No one knows how many Ukrainian civilians were killed or how many militants were killed on one side. It is almost impossible to verify the statements of state officials about victims, who sometimes increase or downplay their numbers for public relations purposes.
Western analysts estimate higher casualties for Russia’s military, in the thousands. However, as casualties in Ukraine mount, the hard math of the war requires Ukraine to find a replacement.

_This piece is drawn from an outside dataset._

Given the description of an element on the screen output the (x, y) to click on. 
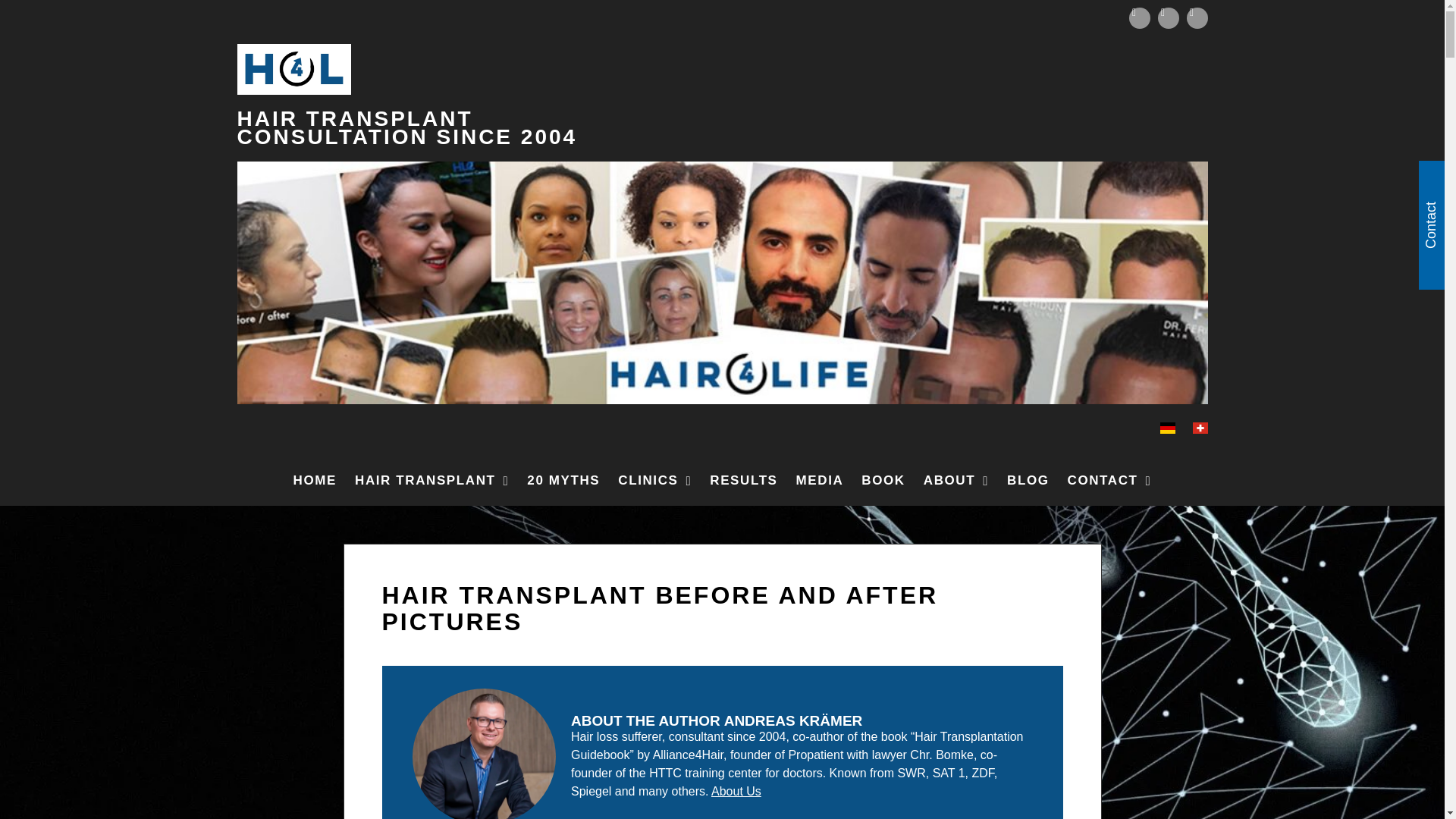
HAIR TRANSPLANT (432, 480)
HOME (314, 480)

It has a workforce of 43 million people.
“The challenge is to recruit, train and send them to the front lines,” said retired US Marine Colonel Mark Kanchian, senior adviser to the Center for Strategic and International Studies in Washington.
“If war is going to be a long-term struggle of attrition, you have to build systems to get backups,” he said. “This is a difficult moment for any army in war.”
Ukrainian General Muzhenko said that Zelensky’s acceptance of heavy losses would further boost Ukraine’s morale and more weapons in the West would help turn the tide.
“The more the Ukrainians learn from the front, the greater their desire to fight,” he said. “Yes, the losses are huge. Only with the help of our allies can we reduce them, reduce them, and continue successful offensives. It will require a powerful weapon.”
Yuri Karmanov joined this report from Lvov.